Mühdan SAĞLAM
Ankara – Yeni bir yılın getirecekleri henüz belirginleşmiş değil, ancak geçen yıl küresel ekonomide yaşananlar kadar enerji alanında meydana gelen gelişmeler 2023’e dair beklentilerin şekillenmesinde yönlendirici olacak. Rusya’nın Ukrayna’yı işgali, ardından bunun fiziki bir savaşa dönüşmesi enerji piyasasını çalkaladı. Fiziki savaştan önce ve onunla beraber Rusya’yı ekonomik anlamda sıkıştıran yaptırımlar beraberinde ciddi tartışmaları getirdi. Rusya ekonomisinin belkemiğini enerjinin oluşturması, ihracatçı kimliğiyle birleşerek zemini sarstı.
Peki geçen yıl enerjide dikkat çeken başlıklar nelerdi?
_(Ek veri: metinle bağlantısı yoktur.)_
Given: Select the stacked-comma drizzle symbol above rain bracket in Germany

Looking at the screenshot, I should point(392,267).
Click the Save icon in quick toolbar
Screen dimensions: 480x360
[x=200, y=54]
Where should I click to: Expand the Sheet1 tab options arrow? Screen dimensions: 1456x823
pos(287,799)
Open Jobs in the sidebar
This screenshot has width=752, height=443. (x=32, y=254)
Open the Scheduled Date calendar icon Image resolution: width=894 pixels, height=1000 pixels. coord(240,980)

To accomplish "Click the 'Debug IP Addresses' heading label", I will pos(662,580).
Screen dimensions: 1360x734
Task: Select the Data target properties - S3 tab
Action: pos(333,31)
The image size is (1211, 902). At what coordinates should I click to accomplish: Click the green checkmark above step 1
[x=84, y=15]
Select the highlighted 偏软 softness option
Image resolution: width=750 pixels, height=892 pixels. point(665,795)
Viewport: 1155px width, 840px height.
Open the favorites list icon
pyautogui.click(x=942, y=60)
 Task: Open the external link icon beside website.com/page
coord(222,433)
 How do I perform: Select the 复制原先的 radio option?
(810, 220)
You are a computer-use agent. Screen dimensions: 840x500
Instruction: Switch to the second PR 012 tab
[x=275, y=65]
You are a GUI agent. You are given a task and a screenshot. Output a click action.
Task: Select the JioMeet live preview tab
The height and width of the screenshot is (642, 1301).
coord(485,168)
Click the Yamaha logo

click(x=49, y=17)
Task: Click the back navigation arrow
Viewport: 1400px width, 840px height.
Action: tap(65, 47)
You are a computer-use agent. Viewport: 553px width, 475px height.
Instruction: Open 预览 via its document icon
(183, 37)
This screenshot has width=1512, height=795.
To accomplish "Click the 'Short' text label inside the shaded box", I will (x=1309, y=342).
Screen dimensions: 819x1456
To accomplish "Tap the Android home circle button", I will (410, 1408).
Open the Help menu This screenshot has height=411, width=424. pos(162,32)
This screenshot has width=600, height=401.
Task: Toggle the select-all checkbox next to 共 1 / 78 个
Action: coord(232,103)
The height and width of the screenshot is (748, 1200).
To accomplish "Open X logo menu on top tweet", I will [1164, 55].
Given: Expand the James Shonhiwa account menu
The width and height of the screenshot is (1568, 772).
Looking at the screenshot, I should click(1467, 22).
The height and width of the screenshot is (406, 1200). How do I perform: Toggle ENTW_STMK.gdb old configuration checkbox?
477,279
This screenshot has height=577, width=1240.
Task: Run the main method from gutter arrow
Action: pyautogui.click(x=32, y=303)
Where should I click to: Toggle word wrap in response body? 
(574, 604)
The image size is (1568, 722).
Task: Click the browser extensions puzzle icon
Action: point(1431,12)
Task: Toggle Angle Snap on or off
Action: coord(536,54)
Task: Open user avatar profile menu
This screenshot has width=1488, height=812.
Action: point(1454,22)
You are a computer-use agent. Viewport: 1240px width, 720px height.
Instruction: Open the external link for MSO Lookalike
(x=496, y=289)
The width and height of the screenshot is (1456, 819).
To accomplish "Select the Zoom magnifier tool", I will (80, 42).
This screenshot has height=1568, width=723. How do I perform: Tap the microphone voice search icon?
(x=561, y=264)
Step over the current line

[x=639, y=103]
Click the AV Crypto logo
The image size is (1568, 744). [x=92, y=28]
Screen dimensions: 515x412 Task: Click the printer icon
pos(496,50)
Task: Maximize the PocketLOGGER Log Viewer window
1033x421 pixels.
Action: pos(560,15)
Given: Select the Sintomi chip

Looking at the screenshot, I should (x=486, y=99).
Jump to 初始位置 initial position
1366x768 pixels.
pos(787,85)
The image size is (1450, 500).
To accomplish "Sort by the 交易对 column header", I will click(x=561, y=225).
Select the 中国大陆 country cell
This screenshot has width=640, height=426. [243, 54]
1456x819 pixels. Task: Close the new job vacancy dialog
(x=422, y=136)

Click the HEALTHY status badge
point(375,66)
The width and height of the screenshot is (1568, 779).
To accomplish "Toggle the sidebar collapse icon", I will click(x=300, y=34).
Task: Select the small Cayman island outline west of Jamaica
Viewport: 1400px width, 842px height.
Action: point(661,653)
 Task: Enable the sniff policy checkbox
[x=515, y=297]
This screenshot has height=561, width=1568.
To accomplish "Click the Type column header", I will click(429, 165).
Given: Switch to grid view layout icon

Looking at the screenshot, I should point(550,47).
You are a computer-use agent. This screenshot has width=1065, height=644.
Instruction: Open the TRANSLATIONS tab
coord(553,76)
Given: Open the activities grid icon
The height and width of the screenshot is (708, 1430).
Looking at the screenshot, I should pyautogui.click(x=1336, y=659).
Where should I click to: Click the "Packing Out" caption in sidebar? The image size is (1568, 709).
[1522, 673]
Fosil üreticilerin gelirleri nasıl seyretti? Yoksulların enerjiye erişiminde nasıl bir değişim gözlendi? Bu gelişmelerin 2023 için bakiyesi ne?
Bu analizde, mevcut sorulara, Uluslararası Enerji Ajansı’nın Dünya Enerji Görünümü 2022 Raporu üzerinden yanıt arayacağız.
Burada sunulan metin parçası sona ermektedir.